Aller au contenu

Racine et Shakespeare (édition Martineau, 1928)/Racine et Shakspeare II/Lettre VII

La bibliothèque libre.
Texte établi par Henri MartineauLe Divan (p. 151-154).
◄  Lettre VI
Racine et Shakspeare II

LETTRE VII

Le Romantique au Classique.


Paris, le 1er mai 1824.



Quoi, monsieur, vous croyez les Débats une autorité en littérature !

Faut-il donc troubler le repos de ces vieux rhéteurs qui vivent encore sur l’esprit de Geoffroy ? Depuis que la mort de cet homme amusant faillit tuer leur journal, ce corps d’anciens critiques a été soutenu par le talent vivant de M. Fiévée ; mais il ne se recrute pas. Ce sont des hommes qui, depuis 1789, n’ont pas admis une idée nouvelle, et, ce qui achève de déconsidérer leurs doctrines littéraires, c’est qu’ils sont enchaînés par le caissier du journal. Quand ces messieurs le voudraient, les propriétaires des Débats, véritables Girondins de la réaction royaliste, ne leur permettraient pas de louer une chanson de Béranger ou un pamphlet de Courier.

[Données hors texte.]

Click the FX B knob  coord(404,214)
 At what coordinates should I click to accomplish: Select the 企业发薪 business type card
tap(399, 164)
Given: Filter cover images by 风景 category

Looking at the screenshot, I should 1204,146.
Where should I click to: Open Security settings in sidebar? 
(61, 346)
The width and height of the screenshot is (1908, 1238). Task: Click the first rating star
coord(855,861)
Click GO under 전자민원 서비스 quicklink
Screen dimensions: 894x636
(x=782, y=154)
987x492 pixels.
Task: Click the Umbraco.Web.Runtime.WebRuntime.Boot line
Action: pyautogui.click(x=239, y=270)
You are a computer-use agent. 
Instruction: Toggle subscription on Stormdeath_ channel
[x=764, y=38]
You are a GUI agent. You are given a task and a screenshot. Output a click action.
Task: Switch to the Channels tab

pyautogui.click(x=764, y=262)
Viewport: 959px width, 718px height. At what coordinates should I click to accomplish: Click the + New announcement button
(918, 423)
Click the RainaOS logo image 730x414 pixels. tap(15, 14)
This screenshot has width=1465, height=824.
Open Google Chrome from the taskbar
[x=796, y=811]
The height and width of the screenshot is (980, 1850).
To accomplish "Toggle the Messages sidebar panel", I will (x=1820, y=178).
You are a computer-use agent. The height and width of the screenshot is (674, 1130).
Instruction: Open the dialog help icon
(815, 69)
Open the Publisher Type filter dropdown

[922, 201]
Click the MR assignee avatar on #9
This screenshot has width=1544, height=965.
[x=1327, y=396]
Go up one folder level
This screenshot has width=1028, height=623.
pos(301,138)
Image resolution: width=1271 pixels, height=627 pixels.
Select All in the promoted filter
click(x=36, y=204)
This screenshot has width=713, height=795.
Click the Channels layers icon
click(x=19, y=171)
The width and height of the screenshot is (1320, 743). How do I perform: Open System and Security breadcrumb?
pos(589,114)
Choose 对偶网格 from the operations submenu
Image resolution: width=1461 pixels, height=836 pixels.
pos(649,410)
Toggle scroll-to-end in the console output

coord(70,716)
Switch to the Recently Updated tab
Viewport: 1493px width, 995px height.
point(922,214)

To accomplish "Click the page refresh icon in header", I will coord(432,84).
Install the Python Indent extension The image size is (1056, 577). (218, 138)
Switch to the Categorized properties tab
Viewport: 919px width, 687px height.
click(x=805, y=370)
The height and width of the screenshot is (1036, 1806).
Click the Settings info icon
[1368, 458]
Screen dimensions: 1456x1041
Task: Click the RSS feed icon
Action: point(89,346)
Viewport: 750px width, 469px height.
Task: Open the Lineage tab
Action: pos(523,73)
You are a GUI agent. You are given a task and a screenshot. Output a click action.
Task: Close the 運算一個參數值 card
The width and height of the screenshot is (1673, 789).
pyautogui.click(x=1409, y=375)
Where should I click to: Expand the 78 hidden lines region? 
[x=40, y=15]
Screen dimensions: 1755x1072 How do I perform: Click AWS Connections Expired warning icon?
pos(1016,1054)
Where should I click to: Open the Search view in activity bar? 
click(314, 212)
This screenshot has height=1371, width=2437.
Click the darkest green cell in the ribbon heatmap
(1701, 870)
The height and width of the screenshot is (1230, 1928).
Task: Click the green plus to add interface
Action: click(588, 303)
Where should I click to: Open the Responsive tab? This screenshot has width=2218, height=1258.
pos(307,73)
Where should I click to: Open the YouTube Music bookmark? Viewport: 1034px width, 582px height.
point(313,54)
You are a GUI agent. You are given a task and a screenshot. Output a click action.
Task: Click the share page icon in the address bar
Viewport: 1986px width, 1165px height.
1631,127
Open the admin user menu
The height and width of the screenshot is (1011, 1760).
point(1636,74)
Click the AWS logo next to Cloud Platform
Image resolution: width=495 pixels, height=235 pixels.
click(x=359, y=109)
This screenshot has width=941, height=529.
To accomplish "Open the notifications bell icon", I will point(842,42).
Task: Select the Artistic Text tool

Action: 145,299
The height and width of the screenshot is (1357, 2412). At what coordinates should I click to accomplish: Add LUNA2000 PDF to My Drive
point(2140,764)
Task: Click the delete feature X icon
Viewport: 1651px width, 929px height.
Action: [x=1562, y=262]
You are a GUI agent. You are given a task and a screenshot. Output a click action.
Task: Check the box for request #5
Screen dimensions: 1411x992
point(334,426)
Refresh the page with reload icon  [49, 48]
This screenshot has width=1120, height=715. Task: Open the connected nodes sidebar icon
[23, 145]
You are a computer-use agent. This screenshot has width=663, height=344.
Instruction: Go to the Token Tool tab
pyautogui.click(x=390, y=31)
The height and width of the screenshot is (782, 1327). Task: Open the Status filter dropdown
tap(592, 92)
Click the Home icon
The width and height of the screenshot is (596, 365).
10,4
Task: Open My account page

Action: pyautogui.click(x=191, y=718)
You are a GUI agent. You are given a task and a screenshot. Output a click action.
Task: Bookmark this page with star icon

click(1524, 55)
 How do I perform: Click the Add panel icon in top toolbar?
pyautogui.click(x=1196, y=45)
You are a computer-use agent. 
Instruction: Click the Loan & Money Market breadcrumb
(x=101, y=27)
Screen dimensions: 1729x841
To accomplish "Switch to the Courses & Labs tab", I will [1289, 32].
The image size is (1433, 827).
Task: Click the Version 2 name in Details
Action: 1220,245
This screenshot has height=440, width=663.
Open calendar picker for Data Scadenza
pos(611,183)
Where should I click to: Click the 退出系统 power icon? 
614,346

L’homme d’esprit dont la lettre A[1] signe les jolis articles passe pour l’un des plus fermes soutiens des idées surannées. Quand ils sont de lui, on trouve de l’agrément et des traits piquants dans les articles ordinairement si tristes que les Débats consacrent à gronder la génération actuelle de ce qu’elle ne pense pas comme en 1725. Dernièrement, lorsque ce journal a osé attaquer l’un des géants de la littérature libérale, M. de Jouy, c’est M. A. qui a été chargé de plaisanter cet homme célèbre sur le soin qu’il prend de nous faire connaître qu’il est fort gai, et d’orner de son portrait, comme il dit, chaque nouvel ouvrage qu’il donne au public. M. A. est même allé jusqu’à faire à M. de Jouy des interpellations d’un genre plus sérieux ; il l’a accusé d’ignorance ; il a rappelé le mot latin agreabilis, peu agréable, dit-on, à l’auteur de Sylla, etc., etc. Je ne sais jusqu’à quel point tous ces reproches sont fondés ; mais voici un petit exemple du profond savoir de MM. les écrivains classiques.

Dans le numéro du Journal des Débats du 22 mai 1823, M. A. entreprend de rendre compte en trois énormes colonnes, car les Classiques sont lourds, de je ne sais quel ouvrage dans lequel M. le vicomte de Saint-Chamans attaque les romantiques. M. A. nous dit :

« Du temps de l’Homme aux quarante ëcus, un Écossais, M. Home, critiquait les plus beaux endroits de l’Iphigénie de Racine, comme aujourd’hui M. Schlegel critique les plus beaux endroits de Phèdre ; et de même que l’Allemand de nos jours, l’Écossais de cette époque donnait le divin Shakspeare comme le vrai modèle du goût. Il citait, comme exemple de la belle manière de faire parler les héros de la tragédie, un discours de lord Falstaff, chef de la justice, qui, dans la tragédie de Henri IV, présentant au roi un prisonnier qu’il vient de faire, lui dit avec autant d’esprit que de dignité : — Sire, le voilà ; je vous le livre ; je supplie Votre Grâce de faire enregistrer ce fait d’armes parmi les autres de cette journée, ou… je le ferai mettre dans une ballade avec mon portrait à la tête… Voilà ce que je ferai, si vous ne rendez ma gloire aussi brillante qu’une pièce de deux sous dorée et alors vous verrez dans le clair ciel de la renommée ternir votre gloire comme la pleine lune efface les charbons éteints de l’élément de l’air, qui ne paraissent autour d’elle que comme des têtes d’épingles. J’ai cru devoir passer quelques expressions, par trop romantiques aussi. »

Quel est l’écolier qui ne sait pas aujourd’hui que Falstaff n’est point un grand juge ni un lord, mais bien un faux brave plein d’esprit, personnage fort plaisant, aussi célèbre en Angleterre que Figaro l’est en France ? Faut-il accuser les rhéteurs classiques de mauvaise foi ou d’ignorance ? Ma foi, je suis pour l’ignorance. Je craindrais d’abuser de votre patience si je vous présentais d’autres exemples du savoir de ces messieurs dans tout ce qui ne tient pas à la littérature ancienne. M. Villemain, l’un d’eux, celui qui, au dire de son propre journal, réfute, et de si haut[2], les erreurs des romantiques, va jusqu’à placer le fleuve de l’Orénoque dans l’Amérique du Nord[3]

Agréez, etc.


  1. De Féletz. N. D. L. É.
  2. Débats de mars 1823.
  3. Quatorzième liv. des Théâtres étrangers, pag. 325.